The Merger became effective on December 30, 2020, upon the filing of the Certificate of Merger with the Secretary of State of the State of Delaware. In connection with the completion of the Merger, the Partnership terminated all offerings of securities pursuant to the Registration Statement. In accordance with undertakings made by the Partnership in the Registration Statement to remove from registration, by means of a post-effective amendment, any of the securities that had been registered for issuance that remain unsold at the termination of such offering, the Partnership hereby removes from registration all of such securities of the Partnership registered but unsold under the Registration Statement.
SIGNATURES
Pursuant to the requirements of the Securities Act of 1933, as amended, the registrant certifies that it has reasonable grounds to believe that it meets all of the requirements for filing on Form S-8 and has duly caused this Post-Effective Amendment No. 1 to the Registration Statement to be signed on its behalf by the undersigned, thereunto duly authorized, in the Borough of Canonsburg, Commonwealth of Pennsylvania, on December 30, 2020.

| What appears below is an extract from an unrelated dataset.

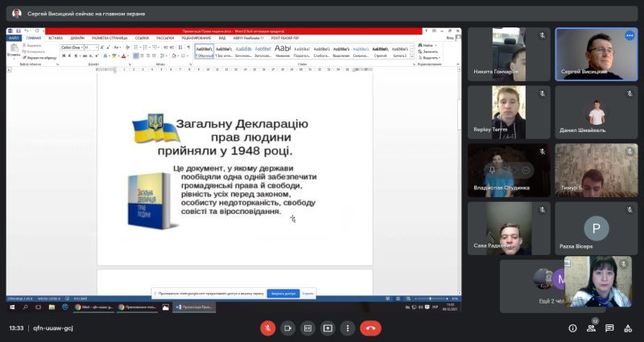Click the Pazza Bicepa participant tile
This screenshot has height=342, width=644.
[597, 228]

CONSOL COAL RESOURCES LP | ||
By: CONSOL Coal Resources GP LLC, its general partner | ||
By: | /s/ Miteshkumar B. Thakkar | |
Miteshkumar B. Thakkar | ||
Chief Financial Officer |
Note: Pursuant to Rule 478 of the Securities Act of 1933, as amended, no other person is required to sign this Post-Effective Amendment No. 1 to the Registration Statement.